▸ **DIRECTIONS FOR THIS TASK**: Report every line in the records below that holds the word "vertical".

#### DATA SUPPLIED

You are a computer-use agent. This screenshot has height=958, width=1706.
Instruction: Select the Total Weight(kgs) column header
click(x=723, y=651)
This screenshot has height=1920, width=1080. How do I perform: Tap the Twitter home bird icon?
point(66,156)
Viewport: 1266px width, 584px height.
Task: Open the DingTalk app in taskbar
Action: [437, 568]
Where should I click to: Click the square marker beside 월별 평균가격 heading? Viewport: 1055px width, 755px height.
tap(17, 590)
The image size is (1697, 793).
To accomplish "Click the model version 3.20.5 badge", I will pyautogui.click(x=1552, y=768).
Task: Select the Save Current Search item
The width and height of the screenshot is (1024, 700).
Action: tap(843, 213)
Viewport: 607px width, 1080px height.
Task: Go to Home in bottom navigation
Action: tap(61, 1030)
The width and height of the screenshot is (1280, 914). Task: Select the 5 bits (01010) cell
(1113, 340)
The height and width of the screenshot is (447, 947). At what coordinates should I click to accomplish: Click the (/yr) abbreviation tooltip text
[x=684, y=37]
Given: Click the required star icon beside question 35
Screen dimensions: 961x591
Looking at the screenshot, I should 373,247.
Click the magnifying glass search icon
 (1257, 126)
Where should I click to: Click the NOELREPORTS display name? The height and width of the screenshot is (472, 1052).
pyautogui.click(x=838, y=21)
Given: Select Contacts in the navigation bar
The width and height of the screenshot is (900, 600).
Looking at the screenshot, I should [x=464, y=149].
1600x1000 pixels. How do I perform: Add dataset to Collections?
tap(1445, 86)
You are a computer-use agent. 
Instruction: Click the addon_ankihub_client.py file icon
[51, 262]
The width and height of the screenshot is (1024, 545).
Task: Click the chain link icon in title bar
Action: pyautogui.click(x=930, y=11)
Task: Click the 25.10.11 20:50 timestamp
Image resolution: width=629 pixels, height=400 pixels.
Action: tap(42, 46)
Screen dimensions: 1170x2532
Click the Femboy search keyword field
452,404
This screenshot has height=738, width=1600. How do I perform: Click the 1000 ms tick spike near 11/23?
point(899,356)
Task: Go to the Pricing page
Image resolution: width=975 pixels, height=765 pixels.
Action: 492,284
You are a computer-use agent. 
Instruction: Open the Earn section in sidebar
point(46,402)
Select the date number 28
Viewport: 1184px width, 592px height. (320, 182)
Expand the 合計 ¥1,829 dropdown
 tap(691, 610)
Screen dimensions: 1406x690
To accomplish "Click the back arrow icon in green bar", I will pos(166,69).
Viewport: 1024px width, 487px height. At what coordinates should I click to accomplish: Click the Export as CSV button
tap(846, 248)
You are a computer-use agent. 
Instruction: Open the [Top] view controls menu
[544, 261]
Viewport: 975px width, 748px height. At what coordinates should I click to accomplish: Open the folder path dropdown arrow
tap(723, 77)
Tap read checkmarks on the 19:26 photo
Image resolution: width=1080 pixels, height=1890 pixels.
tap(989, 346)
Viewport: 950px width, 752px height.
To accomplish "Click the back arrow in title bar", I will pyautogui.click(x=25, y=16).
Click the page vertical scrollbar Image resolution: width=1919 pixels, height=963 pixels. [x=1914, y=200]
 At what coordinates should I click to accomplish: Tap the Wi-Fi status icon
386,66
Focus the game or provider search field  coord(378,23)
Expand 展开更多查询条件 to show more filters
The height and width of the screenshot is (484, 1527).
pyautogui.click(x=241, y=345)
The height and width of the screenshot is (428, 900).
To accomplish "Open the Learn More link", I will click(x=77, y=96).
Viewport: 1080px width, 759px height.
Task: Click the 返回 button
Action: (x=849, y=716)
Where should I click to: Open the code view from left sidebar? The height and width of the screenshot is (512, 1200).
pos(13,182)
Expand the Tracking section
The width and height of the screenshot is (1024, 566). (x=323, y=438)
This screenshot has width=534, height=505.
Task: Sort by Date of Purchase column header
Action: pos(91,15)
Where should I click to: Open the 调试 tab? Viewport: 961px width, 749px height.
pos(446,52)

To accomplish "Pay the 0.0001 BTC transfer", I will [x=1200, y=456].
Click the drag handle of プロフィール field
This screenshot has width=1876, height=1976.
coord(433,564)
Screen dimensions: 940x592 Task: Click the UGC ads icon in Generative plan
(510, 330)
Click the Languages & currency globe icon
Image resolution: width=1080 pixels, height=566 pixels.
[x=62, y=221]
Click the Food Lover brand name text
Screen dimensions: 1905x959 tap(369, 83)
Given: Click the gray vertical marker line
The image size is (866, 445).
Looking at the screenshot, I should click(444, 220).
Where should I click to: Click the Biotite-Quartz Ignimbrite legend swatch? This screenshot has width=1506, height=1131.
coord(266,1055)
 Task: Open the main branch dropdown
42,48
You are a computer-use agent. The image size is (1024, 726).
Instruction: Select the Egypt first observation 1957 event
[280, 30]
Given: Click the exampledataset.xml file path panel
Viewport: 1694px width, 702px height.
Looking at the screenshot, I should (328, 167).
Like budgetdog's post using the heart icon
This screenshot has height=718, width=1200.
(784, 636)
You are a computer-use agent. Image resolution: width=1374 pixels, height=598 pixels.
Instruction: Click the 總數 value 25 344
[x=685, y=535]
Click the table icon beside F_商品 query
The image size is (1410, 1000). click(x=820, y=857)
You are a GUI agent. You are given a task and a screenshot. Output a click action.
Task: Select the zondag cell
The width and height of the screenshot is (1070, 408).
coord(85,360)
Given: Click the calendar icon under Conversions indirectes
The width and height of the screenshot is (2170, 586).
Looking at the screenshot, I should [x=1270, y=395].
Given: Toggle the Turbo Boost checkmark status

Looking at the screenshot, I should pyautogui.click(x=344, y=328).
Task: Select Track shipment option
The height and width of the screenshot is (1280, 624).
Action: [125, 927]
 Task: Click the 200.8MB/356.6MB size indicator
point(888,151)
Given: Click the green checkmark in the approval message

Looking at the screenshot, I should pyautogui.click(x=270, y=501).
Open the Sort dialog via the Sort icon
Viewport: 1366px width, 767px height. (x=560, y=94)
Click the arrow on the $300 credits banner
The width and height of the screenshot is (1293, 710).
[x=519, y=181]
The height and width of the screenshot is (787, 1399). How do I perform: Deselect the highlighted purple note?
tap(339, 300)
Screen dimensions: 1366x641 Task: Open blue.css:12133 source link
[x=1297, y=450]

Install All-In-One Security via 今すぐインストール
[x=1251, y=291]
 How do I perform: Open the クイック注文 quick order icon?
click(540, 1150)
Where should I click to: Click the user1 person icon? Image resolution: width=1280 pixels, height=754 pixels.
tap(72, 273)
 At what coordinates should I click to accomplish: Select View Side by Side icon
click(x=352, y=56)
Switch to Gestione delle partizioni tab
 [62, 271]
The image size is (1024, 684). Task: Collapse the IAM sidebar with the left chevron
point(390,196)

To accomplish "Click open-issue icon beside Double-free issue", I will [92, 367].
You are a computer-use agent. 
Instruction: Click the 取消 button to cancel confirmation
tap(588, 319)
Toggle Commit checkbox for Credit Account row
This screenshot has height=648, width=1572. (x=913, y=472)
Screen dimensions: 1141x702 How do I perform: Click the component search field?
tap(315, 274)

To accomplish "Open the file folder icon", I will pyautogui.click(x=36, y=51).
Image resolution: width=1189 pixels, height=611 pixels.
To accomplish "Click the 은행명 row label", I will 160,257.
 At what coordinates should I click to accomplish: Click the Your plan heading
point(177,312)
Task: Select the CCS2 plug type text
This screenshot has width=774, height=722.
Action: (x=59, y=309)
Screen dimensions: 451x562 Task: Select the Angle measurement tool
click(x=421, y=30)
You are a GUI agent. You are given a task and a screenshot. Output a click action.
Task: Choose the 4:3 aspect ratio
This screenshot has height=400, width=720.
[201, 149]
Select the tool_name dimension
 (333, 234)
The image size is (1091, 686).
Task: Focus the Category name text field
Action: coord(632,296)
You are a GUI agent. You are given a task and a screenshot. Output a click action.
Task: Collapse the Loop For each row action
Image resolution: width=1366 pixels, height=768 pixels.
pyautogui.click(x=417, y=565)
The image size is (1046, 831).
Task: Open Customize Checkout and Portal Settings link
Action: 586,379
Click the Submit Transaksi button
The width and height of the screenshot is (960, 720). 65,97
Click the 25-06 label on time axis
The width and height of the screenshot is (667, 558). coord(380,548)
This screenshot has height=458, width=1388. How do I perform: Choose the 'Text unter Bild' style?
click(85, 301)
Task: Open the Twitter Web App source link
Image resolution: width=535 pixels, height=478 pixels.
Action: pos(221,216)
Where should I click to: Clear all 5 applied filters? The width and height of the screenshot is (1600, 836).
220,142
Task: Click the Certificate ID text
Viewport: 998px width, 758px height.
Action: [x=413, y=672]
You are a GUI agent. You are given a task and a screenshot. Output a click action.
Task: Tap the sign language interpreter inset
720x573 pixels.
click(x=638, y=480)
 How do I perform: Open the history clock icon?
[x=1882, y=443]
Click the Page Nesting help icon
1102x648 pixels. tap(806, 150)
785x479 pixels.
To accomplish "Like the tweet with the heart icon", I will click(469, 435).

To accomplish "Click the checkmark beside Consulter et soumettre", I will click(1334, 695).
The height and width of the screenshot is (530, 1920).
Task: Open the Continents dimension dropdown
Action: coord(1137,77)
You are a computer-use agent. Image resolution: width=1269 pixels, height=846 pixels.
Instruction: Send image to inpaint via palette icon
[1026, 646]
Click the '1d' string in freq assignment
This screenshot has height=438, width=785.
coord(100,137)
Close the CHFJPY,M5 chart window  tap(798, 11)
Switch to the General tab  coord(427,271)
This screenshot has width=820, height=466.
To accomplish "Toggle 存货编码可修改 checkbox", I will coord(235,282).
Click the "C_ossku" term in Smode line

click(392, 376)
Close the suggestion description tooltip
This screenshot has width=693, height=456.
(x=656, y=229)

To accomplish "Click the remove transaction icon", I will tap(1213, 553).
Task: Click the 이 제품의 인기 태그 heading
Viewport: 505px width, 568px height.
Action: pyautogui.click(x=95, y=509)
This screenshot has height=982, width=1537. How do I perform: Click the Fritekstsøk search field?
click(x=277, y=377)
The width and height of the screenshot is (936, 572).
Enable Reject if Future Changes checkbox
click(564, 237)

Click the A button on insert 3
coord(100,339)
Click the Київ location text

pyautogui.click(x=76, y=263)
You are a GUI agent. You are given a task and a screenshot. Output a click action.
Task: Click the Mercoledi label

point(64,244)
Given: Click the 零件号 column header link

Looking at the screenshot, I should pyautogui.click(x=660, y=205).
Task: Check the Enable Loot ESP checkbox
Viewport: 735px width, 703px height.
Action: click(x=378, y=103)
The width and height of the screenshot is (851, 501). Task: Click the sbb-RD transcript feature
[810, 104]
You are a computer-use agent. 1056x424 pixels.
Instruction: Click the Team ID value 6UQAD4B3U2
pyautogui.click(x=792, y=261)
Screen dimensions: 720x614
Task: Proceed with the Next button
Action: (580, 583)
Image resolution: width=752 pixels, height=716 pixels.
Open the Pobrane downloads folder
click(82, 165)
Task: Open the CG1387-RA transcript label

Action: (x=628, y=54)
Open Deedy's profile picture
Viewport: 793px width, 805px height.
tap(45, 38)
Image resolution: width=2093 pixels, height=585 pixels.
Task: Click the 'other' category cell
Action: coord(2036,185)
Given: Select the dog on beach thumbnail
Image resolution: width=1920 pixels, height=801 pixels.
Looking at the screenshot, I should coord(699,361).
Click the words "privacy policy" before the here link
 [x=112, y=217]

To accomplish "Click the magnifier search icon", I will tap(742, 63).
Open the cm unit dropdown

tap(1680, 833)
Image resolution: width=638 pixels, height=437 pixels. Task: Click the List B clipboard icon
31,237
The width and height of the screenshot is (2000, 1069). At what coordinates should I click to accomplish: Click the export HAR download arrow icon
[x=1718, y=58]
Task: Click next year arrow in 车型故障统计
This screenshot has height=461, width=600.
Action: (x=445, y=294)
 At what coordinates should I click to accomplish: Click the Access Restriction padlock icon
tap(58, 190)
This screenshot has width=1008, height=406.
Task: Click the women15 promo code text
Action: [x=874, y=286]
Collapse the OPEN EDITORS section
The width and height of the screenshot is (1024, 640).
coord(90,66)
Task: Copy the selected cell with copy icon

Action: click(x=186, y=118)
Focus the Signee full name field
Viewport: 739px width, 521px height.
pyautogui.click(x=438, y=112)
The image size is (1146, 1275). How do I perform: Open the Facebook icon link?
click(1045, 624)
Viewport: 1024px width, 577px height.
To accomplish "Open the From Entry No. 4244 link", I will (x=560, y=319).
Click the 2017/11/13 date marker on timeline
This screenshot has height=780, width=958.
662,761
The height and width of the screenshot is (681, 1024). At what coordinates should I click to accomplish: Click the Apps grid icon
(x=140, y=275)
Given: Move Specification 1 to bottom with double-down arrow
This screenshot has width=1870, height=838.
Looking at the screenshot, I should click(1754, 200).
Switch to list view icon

########

▸ **SOLUTION FOR THIS EXERCISE**:
Click the page vertical scrollbar Image resolution: width=1919 pixels, height=963 pixels. [x=1914, y=200]
Given: Click the gray vertical marker line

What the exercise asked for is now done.